PCPartPicker Part List

Yes, I fully realize this a ridiculous build to pair with a 3600. Still I think impressive results could be had with a good mid-range air cooler and B series board.

I ended up achieving stability with CCX0 @ 4.55 Ghz and CCX1 @4.5 Ghz. This took around 1.28V as reported by HWI64 on SVI2 under heavy load. I'm running low (level 2) LLC so voltage is set to a fixed value in BIOS of 1.3125. I was able to pass multiple runs of Intel Burn Test Standard, over an hour of Prime 95 with AVX disabled, and a full 8 hour Real Bench stress test. As I found with my 3900x the temps get toasty in a hurry when you start pushing the clocks. Even with fairly sane voltage. Here are some results to check out:

Real Bench.PNG
Cinebench R20.PNG
3DMark Fire Strike.PNGMEMbench.png

EDIT:

I have updated thermal data after playing around with my fan curve.

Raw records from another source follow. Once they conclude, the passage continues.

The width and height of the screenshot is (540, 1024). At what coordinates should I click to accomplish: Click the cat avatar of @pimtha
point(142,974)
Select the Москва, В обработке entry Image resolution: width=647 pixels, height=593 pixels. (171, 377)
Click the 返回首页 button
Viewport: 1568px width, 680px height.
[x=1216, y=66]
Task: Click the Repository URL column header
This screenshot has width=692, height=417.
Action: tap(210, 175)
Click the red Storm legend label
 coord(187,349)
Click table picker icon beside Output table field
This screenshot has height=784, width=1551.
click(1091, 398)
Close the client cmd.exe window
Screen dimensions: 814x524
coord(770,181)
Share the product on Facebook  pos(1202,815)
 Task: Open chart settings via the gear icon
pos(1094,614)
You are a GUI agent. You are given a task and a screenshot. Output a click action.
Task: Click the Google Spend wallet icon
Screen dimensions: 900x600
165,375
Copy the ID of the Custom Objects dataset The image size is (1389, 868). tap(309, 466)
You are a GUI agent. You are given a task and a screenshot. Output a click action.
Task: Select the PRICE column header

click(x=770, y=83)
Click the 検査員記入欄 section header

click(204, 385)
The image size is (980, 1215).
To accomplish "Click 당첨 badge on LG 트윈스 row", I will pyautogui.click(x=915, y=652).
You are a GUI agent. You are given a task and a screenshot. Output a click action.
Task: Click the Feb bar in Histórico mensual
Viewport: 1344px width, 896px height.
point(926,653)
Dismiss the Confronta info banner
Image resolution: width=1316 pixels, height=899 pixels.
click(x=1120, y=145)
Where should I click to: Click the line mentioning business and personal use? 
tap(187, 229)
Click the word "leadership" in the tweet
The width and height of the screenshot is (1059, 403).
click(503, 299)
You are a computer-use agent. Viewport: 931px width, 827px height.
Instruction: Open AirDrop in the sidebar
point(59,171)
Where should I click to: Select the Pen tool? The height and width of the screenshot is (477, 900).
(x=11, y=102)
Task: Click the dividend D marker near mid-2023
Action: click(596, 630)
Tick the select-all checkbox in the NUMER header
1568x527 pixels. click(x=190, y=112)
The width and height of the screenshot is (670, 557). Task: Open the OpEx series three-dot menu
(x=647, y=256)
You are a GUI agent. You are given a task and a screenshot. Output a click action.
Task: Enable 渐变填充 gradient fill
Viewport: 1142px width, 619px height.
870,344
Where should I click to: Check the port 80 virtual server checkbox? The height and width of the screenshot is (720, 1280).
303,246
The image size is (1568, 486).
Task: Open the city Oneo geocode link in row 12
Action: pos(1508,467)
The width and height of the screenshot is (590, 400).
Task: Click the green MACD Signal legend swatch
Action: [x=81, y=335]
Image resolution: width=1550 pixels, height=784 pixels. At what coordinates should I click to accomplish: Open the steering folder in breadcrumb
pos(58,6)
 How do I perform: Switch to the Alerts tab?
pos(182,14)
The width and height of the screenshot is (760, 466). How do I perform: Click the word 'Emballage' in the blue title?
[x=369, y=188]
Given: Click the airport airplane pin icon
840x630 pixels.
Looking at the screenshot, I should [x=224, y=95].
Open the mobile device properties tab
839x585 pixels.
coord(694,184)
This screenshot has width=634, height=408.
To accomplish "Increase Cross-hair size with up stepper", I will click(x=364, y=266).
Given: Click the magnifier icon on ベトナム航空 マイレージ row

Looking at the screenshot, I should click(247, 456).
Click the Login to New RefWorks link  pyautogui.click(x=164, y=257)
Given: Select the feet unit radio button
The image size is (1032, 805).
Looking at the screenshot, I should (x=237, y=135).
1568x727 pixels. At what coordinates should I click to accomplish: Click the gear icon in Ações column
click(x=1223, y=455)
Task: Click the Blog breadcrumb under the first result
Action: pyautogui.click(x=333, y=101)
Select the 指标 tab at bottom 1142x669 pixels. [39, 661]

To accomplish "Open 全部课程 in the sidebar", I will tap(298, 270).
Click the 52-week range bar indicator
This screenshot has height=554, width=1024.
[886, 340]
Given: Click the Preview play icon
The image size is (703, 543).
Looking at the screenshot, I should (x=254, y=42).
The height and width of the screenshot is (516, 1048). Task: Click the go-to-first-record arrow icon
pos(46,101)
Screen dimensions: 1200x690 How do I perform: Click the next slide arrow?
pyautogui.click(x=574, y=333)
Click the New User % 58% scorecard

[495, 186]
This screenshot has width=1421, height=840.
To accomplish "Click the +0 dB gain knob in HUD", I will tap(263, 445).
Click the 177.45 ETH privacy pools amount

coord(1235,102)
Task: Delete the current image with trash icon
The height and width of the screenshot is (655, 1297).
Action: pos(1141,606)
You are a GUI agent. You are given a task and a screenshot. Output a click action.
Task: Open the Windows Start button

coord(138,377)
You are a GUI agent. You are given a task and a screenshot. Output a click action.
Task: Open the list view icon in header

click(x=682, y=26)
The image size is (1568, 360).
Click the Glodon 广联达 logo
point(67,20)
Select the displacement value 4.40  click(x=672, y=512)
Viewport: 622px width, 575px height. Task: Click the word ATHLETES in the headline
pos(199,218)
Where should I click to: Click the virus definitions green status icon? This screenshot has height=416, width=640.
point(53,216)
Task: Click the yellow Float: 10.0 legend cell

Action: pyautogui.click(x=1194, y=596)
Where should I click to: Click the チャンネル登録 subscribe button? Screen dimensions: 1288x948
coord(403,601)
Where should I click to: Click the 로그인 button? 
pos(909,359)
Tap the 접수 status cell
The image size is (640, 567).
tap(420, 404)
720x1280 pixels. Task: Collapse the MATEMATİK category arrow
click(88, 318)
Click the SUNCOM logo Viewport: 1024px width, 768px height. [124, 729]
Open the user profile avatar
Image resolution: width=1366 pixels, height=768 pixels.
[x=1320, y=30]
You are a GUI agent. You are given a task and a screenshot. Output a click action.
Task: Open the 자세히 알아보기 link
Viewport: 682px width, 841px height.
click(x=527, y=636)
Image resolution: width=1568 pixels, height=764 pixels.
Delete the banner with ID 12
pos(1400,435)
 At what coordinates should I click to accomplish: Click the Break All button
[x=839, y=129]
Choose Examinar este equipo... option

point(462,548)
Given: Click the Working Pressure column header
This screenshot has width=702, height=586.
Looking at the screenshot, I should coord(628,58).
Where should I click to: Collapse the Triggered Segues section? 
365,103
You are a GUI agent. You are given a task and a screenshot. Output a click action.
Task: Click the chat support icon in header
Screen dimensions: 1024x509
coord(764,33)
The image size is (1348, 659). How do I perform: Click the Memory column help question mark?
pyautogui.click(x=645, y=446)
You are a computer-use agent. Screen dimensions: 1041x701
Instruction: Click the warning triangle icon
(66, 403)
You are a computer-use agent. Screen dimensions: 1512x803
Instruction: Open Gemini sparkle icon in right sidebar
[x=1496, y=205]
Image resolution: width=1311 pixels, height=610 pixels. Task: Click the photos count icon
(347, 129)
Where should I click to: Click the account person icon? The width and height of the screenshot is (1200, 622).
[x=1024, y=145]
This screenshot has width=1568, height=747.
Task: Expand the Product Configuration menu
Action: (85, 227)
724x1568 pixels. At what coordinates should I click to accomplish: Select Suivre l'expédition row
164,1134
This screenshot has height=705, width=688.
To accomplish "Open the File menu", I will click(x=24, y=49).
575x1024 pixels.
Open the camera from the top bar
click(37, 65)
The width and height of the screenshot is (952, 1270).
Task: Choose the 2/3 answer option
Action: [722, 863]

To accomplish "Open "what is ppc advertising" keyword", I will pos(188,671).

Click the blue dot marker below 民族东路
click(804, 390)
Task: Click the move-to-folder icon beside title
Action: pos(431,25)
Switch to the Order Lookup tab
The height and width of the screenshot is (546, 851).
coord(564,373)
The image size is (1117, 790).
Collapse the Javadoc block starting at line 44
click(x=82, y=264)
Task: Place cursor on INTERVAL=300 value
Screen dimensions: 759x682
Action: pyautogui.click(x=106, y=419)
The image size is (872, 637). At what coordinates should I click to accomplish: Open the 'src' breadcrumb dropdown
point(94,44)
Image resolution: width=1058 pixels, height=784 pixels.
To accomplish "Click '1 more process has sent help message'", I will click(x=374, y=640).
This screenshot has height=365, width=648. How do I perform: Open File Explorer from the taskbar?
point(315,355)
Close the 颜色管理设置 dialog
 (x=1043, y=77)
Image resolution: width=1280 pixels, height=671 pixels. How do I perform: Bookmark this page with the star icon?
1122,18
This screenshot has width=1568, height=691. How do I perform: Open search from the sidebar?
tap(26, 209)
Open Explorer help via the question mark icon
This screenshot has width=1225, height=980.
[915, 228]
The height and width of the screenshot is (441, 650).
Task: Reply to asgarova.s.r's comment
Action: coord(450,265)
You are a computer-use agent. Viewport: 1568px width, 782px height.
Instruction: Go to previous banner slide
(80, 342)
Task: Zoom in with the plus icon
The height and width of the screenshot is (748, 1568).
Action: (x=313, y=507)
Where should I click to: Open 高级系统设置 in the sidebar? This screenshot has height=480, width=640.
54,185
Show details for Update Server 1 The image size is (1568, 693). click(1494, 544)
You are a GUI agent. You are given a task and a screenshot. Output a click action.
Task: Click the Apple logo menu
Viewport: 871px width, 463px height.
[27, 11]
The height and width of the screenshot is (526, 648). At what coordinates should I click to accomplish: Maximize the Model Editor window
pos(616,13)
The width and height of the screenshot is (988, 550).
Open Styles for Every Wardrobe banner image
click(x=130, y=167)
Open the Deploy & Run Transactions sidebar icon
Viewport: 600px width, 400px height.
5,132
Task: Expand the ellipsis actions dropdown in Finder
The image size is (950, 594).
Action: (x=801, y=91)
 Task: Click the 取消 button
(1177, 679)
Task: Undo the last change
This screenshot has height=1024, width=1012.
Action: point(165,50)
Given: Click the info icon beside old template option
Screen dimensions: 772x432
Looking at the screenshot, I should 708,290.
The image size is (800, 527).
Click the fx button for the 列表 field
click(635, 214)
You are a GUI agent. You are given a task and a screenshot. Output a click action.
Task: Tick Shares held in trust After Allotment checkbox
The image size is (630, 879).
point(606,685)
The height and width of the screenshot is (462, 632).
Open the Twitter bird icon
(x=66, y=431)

An extra 500 RPM dropped water temps by 5c after reaching steady state. I'm including a data with %100 fan speed for reference. While I originally had the fan profile set for absolute silence I think the new data is probably more realistic. While the fans are now audible under heavy load they are what I would consider completely tolerable.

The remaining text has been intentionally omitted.